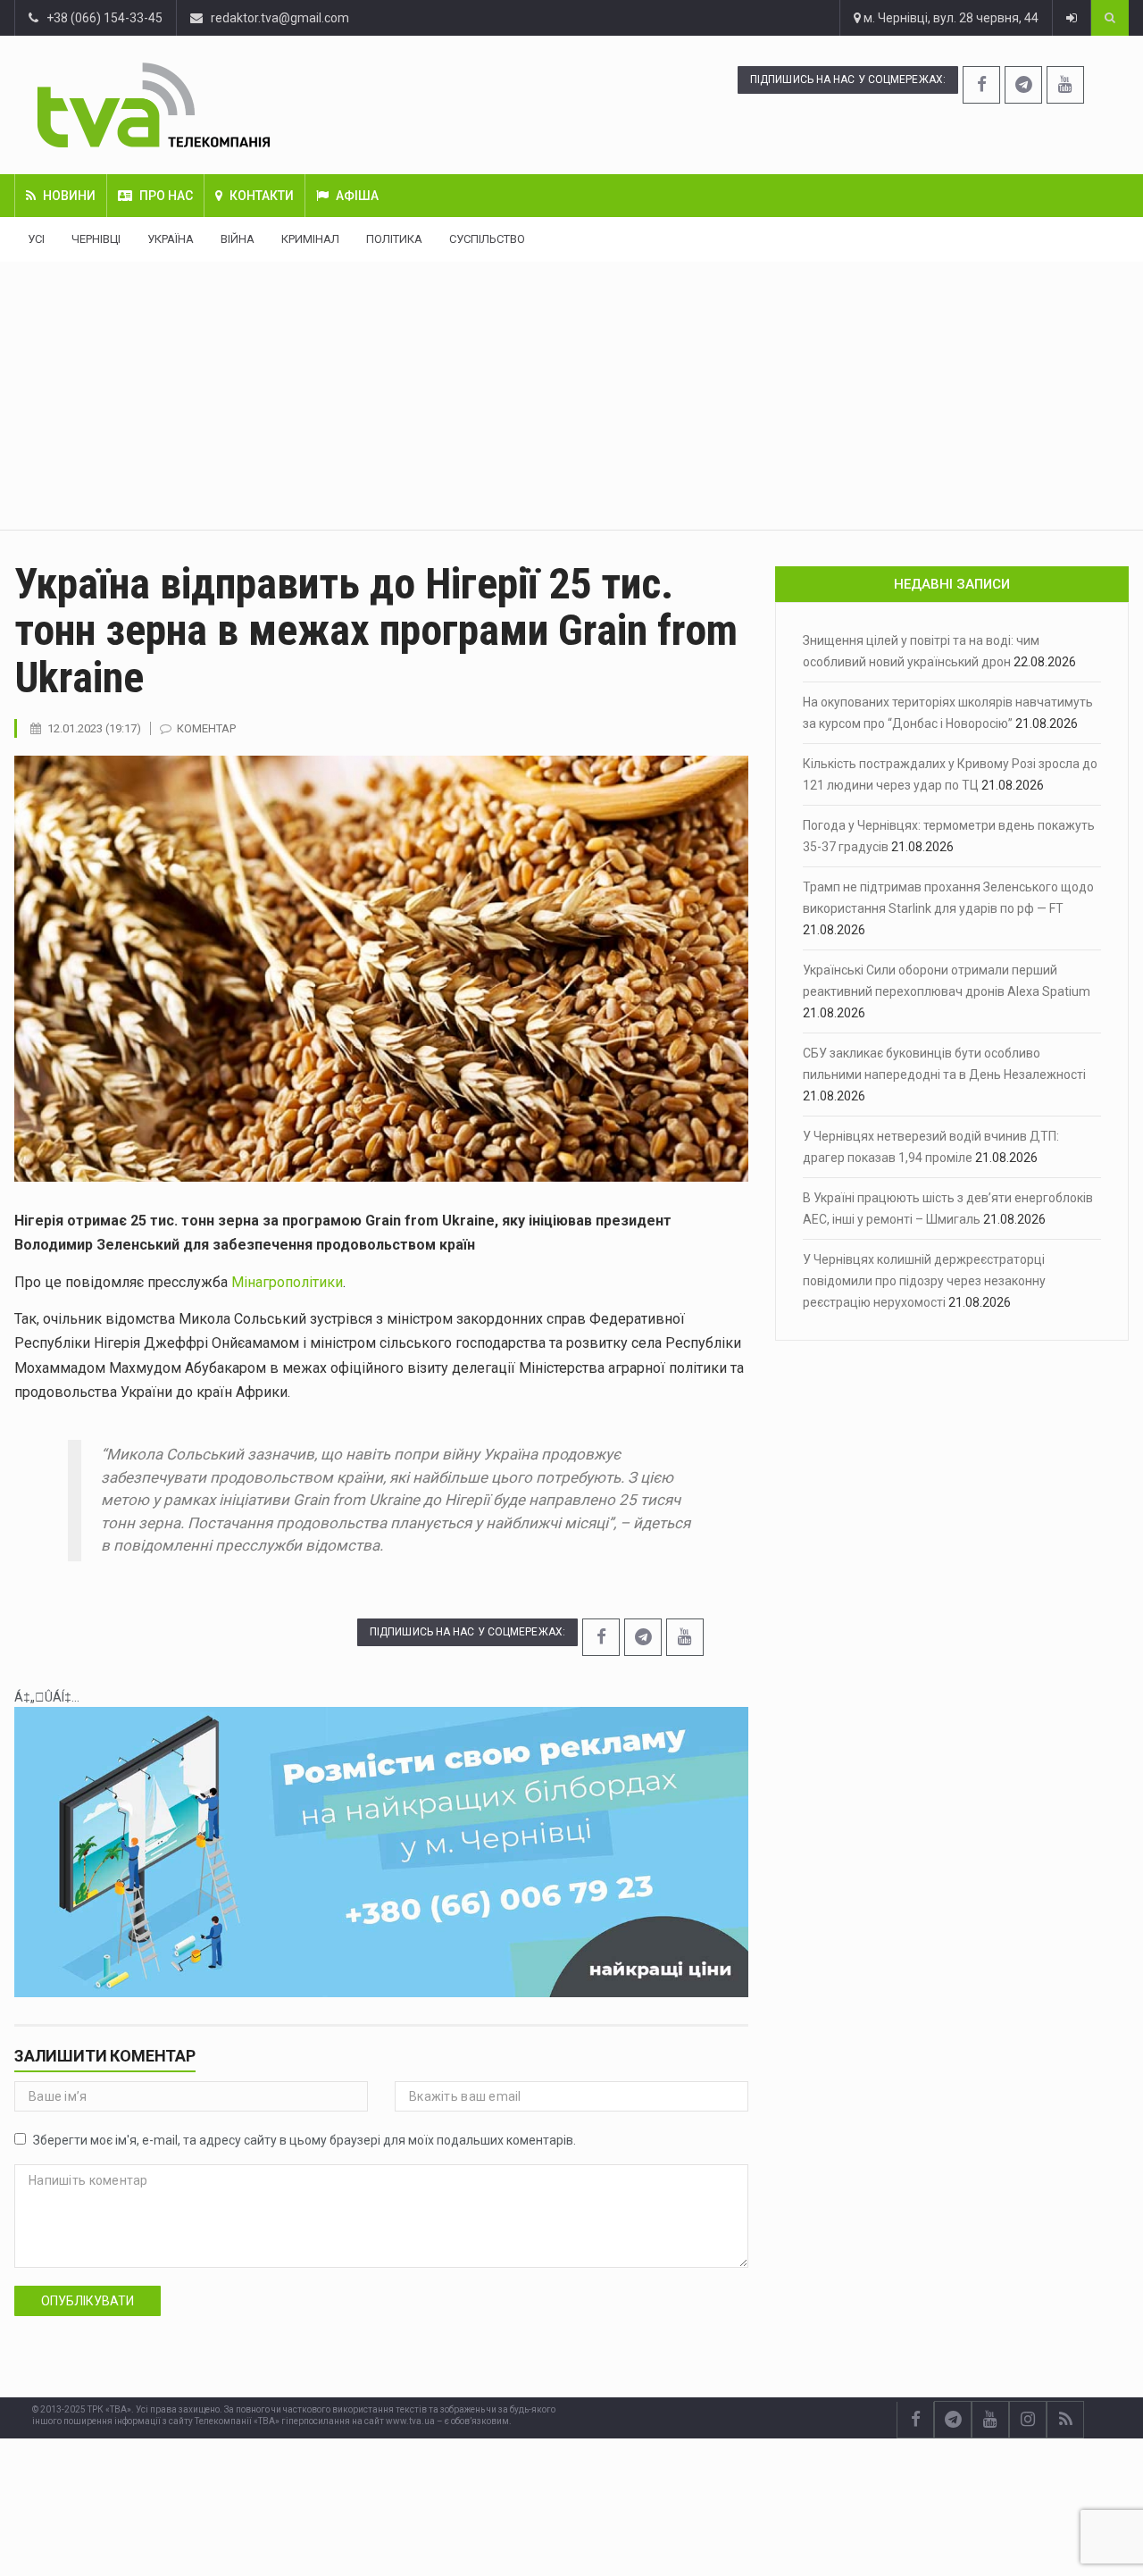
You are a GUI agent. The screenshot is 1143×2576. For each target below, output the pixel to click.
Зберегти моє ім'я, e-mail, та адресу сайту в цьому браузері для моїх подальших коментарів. (304, 2140)
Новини (69, 195)
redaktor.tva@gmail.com (280, 18)
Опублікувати (87, 2301)
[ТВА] (246, 105)
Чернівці (96, 239)
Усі (36, 239)
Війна (237, 239)
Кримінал (310, 239)
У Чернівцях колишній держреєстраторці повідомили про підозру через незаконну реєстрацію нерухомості (924, 1280)
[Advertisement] (571, 396)
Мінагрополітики (287, 1282)
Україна (170, 239)
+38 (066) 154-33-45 (100, 18)
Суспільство (487, 239)
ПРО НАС (166, 195)
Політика (394, 239)
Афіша (357, 195)
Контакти (261, 195)
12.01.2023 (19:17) (94, 728)
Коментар (206, 728)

━━━━

Once you reach the line containing "Чернівці (96, 239)", output that line and each one after it exactly, ending with the final line of the listing and adding nothing else.

Чернівці (96, 239)
Усі (36, 239)
Війна (237, 239)
Кримінал (310, 239)
У Чернівцях колишній держреєстраторці повідомили про підозру через незаконну реєстрацію нерухомості (924, 1280)
[Advertisement] (571, 396)
Мінагрополітики (287, 1282)
Україна (170, 239)
+38 (066) 154-33-45 (100, 18)
Суспільство (487, 239)
ПРО НАС (166, 195)
Політика (394, 239)
Афіша (357, 195)
Контакти (261, 195)
12.01.2023 (19:17) (94, 728)
Коментар (206, 728)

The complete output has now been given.